--- Text shown ---

Re: XSAVE / RDPKRU on Intel 11th Gen Core CPUs

From: Dave Hansen
Date: Mon Nov 08 2021 - 14:37:36 EST


... adding LKML and x86@

On 11/8/21 9:37 AM, Brian Geffon wrote:
> We (ChromeOS) have run into an issue which we believe is related to
> the following errata on 11th Gen Intel Core CPUs:
>
> "TGL034 A SYSENTER FOLLOWING AN XSAVE OR A VZEROALL MAY LEAD TO
> UNEXPECTED SYSTEM BEHAVIOR" [1]

I'm struggling to figure out what that has to do with PKRU, though. I
don't think that erratum is related at all to the issue you're seeing.

> Essentially we notice that the value returned by a RDPKRU instruction
> will flip after some amount of time when running on kernels earlier
> than 5.14. I have a simple repro that can be used [2].

What does it flip to, btw? Can you dump the whole register state?

> After a little digging it appears a lot of work was done to refactor
> that code and I bisected to the following commit which fixes the
> issue:
>
> commit 954436989cc550dd91aab98363240c9c0a4b7e23
> Author: Thomas Gleixner <tglx@xxxxxxxxxxxxx>
> Date: Wed Jun 23 14:02:21 2021 +0200
>
> x86/fpu: Remove PKRU handling from switch_fpu_finish()
>
> I backported this patch to 5.4 and it does appear to fix the issue
> because it avoids XSAVE. However, I have no idea if it's actually
> fixing anything or if the behavior is working as intended. So we're
> curious, does it make sense to pull back that patch, would that patch
> be enough? Any guidance here would be appreciated because this does
> seem broken (because of how it was previously implemented) for those
> CPUs prior to 5.14, which is why I'm CCing stable@.

---

Work to complete:
(1) In the email, on kernels earlier than which version does the value returned by RDPKRU flip?
(2) Copy out the stretch of the email from "I'm struggling to" through "be used [2].", swapping "repro" for "reproducer".

--- Raw data ---

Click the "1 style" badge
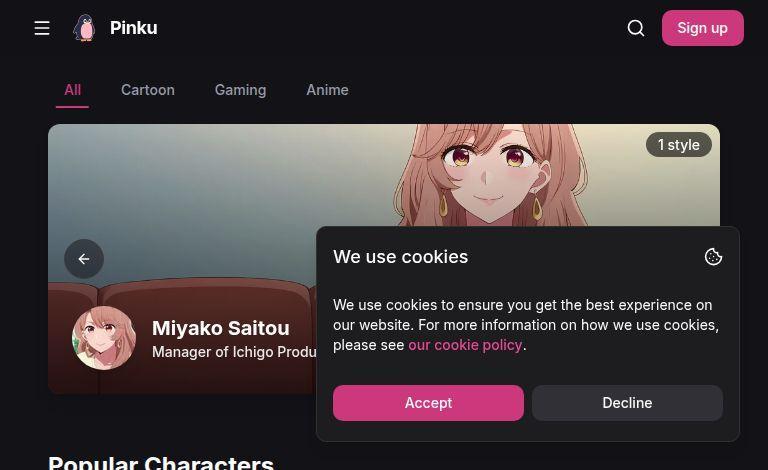Viewport: 768px width, 470px height. [x=678, y=145]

---

Worked answers:
(1) 5.14

(2)
I'm struggling to figure out what that has to do with PKRU, though. I
don't think that erratum is related at all to the issue you're seeing.

> Essentially we notice that the value returned by a RDPKRU instruction
> will flip after some amount of time when running on kernels earlier
> than 5.14. I have a simple reproducer that can be used [2].